In all cases the radio programme was fed by special transformers into the lines. To prevent uncontrolled propagation, filters for the carrier frequencies of the PLC systems were installed in substations and at line branches.
An example of the programs formerly carried by "wire broadcasting" in Switzerland:
- 175 kHz Swiss Radio International
- 208 kHz RSR1 "la première" (French)
- 241 kHz "classical music"
- 274 kHz RSI1 "rete UNO" (Italian)
- 307 kHz DRS 1 (German)
- 340 kHz "easy music"
Systems using telephone wires were incompatible with ISDN use which required the same bandwidth for digital data. The Swiss and German systems have been discontinued, but in Italy Filodiffusione still has several hundred thousand subscribers.

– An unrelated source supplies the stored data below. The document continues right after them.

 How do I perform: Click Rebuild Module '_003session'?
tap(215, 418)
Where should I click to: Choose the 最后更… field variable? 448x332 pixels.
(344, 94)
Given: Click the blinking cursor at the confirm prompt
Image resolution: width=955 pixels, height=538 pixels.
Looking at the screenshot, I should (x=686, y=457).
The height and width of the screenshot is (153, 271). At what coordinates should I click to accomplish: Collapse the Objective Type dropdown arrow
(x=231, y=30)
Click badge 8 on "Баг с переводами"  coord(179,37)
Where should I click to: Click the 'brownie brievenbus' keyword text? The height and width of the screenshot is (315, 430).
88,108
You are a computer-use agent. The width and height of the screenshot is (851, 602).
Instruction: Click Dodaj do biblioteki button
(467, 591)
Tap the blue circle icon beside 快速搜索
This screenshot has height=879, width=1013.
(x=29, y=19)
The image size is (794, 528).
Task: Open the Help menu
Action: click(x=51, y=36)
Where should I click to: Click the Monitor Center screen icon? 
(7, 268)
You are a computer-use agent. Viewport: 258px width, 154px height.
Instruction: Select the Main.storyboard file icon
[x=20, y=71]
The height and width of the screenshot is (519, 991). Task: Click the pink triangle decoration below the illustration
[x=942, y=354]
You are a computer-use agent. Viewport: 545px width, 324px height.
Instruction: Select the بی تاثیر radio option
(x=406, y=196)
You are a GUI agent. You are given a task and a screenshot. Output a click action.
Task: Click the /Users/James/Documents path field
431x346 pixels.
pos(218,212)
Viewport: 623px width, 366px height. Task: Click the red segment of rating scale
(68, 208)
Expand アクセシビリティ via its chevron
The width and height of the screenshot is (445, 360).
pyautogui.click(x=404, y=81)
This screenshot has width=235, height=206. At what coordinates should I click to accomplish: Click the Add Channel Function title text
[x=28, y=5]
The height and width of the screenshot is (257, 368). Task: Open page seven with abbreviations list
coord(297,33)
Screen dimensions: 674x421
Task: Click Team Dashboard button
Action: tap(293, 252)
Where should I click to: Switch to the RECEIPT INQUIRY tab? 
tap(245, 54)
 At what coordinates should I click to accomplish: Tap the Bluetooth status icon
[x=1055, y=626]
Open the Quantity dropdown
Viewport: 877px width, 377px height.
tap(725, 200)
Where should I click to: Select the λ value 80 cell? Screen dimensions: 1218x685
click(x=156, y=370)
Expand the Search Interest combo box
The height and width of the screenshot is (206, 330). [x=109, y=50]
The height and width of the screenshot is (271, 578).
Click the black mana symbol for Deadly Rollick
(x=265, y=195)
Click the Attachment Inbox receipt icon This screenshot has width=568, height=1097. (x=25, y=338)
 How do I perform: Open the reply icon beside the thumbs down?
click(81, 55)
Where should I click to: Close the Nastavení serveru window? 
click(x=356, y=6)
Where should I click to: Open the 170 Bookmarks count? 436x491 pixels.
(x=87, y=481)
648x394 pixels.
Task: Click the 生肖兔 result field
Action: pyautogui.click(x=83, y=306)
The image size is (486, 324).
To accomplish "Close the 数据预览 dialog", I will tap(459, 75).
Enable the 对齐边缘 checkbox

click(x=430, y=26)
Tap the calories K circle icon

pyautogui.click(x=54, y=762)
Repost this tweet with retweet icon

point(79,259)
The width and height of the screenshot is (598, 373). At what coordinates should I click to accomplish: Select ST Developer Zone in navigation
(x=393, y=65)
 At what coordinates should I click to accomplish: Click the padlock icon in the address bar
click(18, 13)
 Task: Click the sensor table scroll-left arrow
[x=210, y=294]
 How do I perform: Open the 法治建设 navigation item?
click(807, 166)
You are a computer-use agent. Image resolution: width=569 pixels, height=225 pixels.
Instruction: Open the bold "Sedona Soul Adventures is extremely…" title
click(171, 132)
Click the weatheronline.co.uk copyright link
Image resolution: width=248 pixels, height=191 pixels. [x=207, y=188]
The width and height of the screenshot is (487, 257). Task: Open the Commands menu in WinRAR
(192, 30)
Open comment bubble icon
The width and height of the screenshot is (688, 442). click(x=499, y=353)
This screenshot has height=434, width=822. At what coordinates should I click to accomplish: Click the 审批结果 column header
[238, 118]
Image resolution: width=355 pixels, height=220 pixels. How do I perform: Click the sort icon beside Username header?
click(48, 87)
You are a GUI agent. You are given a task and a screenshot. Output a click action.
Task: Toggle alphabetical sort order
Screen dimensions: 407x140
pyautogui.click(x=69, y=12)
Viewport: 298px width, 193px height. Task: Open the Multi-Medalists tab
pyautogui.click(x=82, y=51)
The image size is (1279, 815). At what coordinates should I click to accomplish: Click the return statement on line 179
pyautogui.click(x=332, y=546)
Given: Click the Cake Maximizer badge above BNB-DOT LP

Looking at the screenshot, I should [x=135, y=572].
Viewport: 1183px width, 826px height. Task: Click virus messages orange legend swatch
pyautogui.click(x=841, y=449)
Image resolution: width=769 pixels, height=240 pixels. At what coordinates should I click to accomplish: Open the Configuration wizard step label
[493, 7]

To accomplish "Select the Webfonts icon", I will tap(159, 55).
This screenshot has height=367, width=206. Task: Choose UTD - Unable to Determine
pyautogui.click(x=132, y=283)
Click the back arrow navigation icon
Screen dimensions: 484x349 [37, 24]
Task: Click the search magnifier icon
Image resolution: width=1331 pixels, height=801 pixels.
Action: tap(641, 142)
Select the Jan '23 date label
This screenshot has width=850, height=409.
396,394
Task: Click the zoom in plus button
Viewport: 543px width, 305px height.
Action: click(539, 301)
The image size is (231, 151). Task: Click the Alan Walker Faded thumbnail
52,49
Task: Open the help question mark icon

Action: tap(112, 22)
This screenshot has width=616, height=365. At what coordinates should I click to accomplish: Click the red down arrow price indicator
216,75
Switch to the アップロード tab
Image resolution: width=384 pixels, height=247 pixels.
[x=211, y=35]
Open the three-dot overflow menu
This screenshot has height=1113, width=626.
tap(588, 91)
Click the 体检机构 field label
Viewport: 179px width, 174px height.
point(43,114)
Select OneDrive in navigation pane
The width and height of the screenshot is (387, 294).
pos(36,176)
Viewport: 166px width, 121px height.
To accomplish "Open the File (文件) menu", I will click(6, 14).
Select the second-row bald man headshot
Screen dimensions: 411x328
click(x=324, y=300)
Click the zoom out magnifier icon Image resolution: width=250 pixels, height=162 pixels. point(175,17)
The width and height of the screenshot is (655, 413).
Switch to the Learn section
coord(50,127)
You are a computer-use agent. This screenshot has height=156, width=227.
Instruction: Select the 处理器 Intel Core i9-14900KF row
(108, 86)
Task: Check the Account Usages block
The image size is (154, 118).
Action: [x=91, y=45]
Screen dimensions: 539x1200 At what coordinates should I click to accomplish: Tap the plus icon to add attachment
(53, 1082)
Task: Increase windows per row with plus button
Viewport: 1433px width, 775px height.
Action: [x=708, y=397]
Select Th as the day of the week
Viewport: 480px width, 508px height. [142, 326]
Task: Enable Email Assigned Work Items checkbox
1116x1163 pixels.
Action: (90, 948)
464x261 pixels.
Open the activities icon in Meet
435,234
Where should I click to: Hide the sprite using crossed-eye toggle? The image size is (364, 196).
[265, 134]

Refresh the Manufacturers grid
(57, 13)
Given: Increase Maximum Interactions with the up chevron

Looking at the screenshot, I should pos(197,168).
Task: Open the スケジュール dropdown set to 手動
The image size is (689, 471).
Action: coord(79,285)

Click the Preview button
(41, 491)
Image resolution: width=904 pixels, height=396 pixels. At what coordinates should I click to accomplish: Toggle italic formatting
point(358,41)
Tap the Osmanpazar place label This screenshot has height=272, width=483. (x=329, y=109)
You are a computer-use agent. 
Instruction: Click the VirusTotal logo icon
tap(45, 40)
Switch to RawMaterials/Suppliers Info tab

There are many examples of community radio stations being operated in the United States using carrier current AM broadcasting. Signals may pass a transformer if the utility company has bypass lines installed (typically when non-conflicting carrier current-based data systems of their own are in operation). Signals may also be impressed onto the neutral leg of the three-phase electric power system, a practice known as "neutral loading", in an effort both to reduce (sometimes eliminate) 60 Hz hum, and to extend effective transmission line distance. It has been successful in both ways in community and campus installations.
Extensive systems can include multiple unit installations with linear amplifiers and splitters to increase the coupling points to a large electrical grid (whether a campus, a high-rise apartment or a community). These systems would typically require coaxial cable interconnection from a transmitter to the linear amplifiers. In the 1990s, LPB, Inc., possibly the largest manufacturer of these transmission systems, designed and supplied several extensive campus-based systems that included fiber-optic links between linear amplifiers to prevent heterodyne interference.
Student-run carrier current or cable cast stations
As with most other student-run stations, these stations often operate on sporadic schedules. Most of these stations are also supplemented by other broadcasting methods, such as LPFM, closed circuit, and streaming audio. Many carrier current stations have been, and continue to be, replaced by these technologies as well. Though legal, these stations are not licensed by the FCC and their call letters are entirely self-styled.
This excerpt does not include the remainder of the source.